Otro mecanismo al que apuntan los responsables del estudio es que con los años se gane habilidad en la gestión de las emociones y en la gestión de decisiones sociales complejas. Algunos estudios han descubierto que con el paso del tiempo, la gente experimenta menos emociones negativas y muestran un sesgo cada vez mayor hacia las memorias positivas.
Todos estos recursos, además de con el aprendizaje vital, pueden estar relacionados con cambios físicos producidos por el envejecimiento. Según explica el investigador Dilip Jeste, autor principal del trabajo, se ha visto que “la amígdala, la parte del cerebro asociada con la percepción emocional, se vuelve menos sensible a las situaciones estresantes o negativas”. Además, “los niveles de dopamina en el circuito de recompensa del cerebro descienden con la edad”, añade. Ambos cambios facilitan el control de las emociones y generan una mayor sensación de bienestar.

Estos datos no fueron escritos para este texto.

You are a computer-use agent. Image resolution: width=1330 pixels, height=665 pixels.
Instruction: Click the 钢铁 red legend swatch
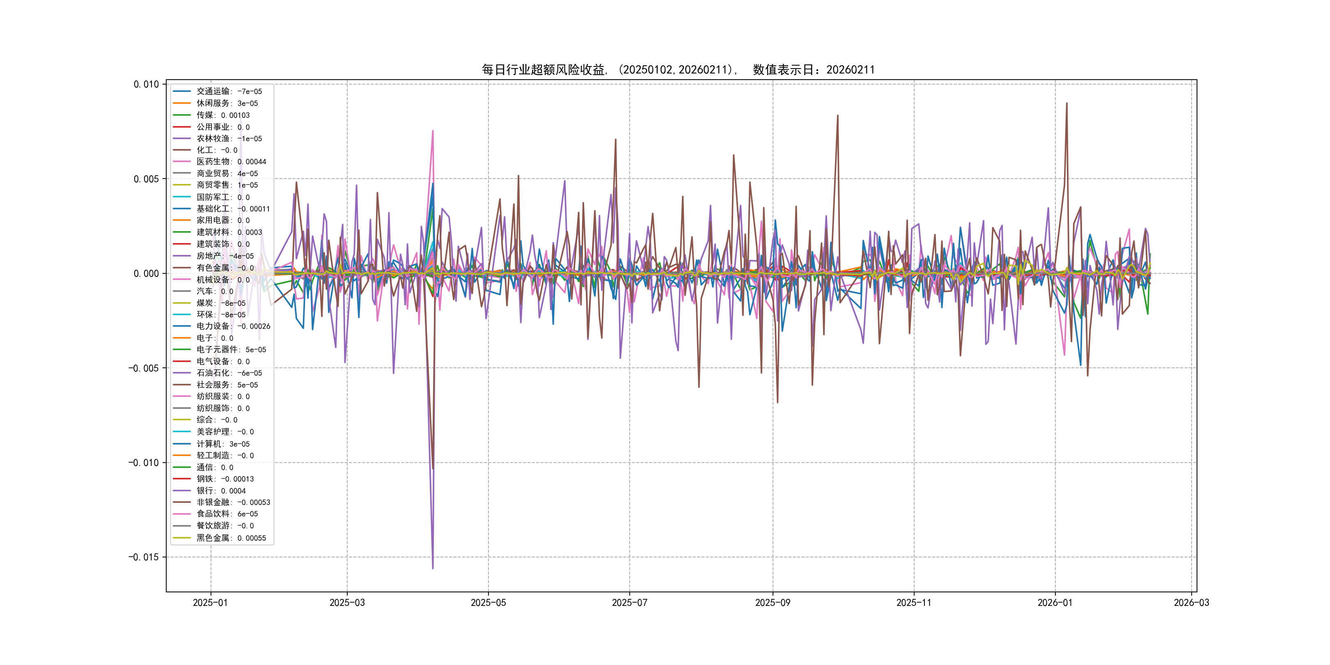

Estos cambios biológicos, que muestran que muchas veces los impulsos inscritos en nuestros genes por la evolución no tienen por qué ser lo mejor para nuestros intereses personales, se han observado en nuestros parientes animales más cercanos. Un estudio con 500 chimpancés y orangutanes también revelaba indicios de una crisis de la mediana edad hacia los 30 años. En este caso, no obstante, a la subjetividad de los participantes que completan las encuestas en las que se evalúa la propia felicidad, se añadía que no fueron los propios primates sino sus cuidadores los que juzgaron su nivel de bienestar.
Los autores del artículo reconocen que será necesario mucho trabajo para explicar este fenómeno aparentemente contradictorio. Ese conocimiento, además de pintar un futuro prometedor para todos, ayudará a orientar mejor los tratamientos de salud mental y adaptarlos a las necesidades reales de cada edad.